Weaknesses: The Case Against AJ Griffin
Let’s begin with those aforementioned injuries. As a junior in high school, AJ Griffin suffered a non-contact knee injury that has been described as a dislocated knee. He also suffered ankle and back injuries in the following year. The injury prior to his Duke freshman campaign was another knee injury.
Perhaps Griffin can bounce back athletically — but there’s also a chance that his most athletic days are behind him. At 18, that has to be classified as a worrisome concern for NBA teams.
If Griffin’s athleticism doesn’t improve, he’d be a below average athlete at the professional level. He’s strong and coordinated but he has minimal explosion and lacks quickness. That athleticism deficiency was plain to see at times at the college level.
For a player who hopes to hang his hat on his shooting, Griffin’s shooting form is also a bit concerning.
Griffin has an awkwardly wide stance that you don’t see often in the NBA. Additionally, his release is on the slower side and he doesn’t get much lift. Even if you believe in his accuracy, there’s are legitimate questions regarding how frequently he’ll be able to launch threes against NBA level athletes and if he’ll be a spot-up threat on Day 1 without making adjustments to his form.
As a freshman, Griffin was a shooting specialist — and that was the extent of his role. His defense oscillated between lackluster and nonexistent, which partially explains his low foul rate along with his pedestrian rates of steals and blocks. While Griffin kept his turnovers at an extremely low mark, he also racked up few assists and very rarely got to the free throw line.
AJ Griffin’s 2022 NBA Draft Outlook
AJ Griffin is a safe bet to go in the lottery. Even if teams become concerned after seeing details of his injury history and he slips out of the top ten, he’s unlikely to slip much more than that.
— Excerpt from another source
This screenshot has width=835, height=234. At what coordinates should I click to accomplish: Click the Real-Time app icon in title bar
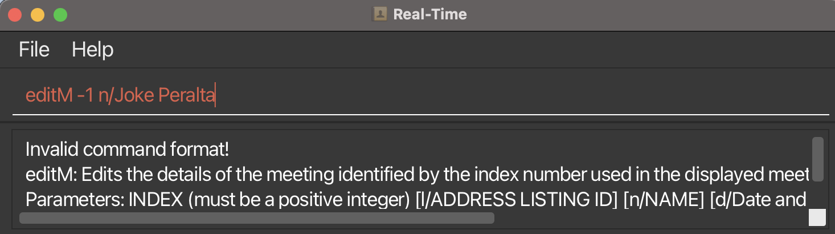pyautogui.click(x=380, y=14)

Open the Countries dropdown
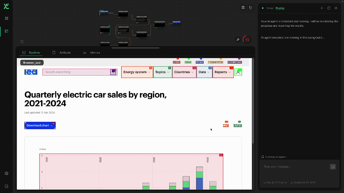coord(184,72)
He’s a shooter who could theoretically help an NBA team in his first year, which isn’t something that can be said often about a teenager.
AJ Griffin and his Fit on the San Antonio Spurs
While the Spurs could definitely use another shooter, I’m becoming less and less convinced that AJ Griffin is a player the Spurs would pick in the lottery. I had him 12th on my initial Big Board but I’ll end dropping him even more on the forthcoming Big Board 2.0. While he’s similar to Joshua Primo in that he’s a high character kid who can shoot but doesn’t have a clear-cut path to stardom, the injury concerns are likely too much to swallow for a team in San Antonio’s position.
Griffin is most valuable to a team who can slot him into a role similar to the one he played at Duke. The Spurs, on the other hand, should be more interested in upside. With Primo, while he didn’t exhibit star potential in college, there was hope that he could blossom once his role was expanded. Griffin, by comparison, is more of a known prospect who has been on the NBA’s radar for years. The potential return of his high school era athleticism gives him some upside but probably not enough for the Spurs to brush away the injury concerns and roll the dice on him.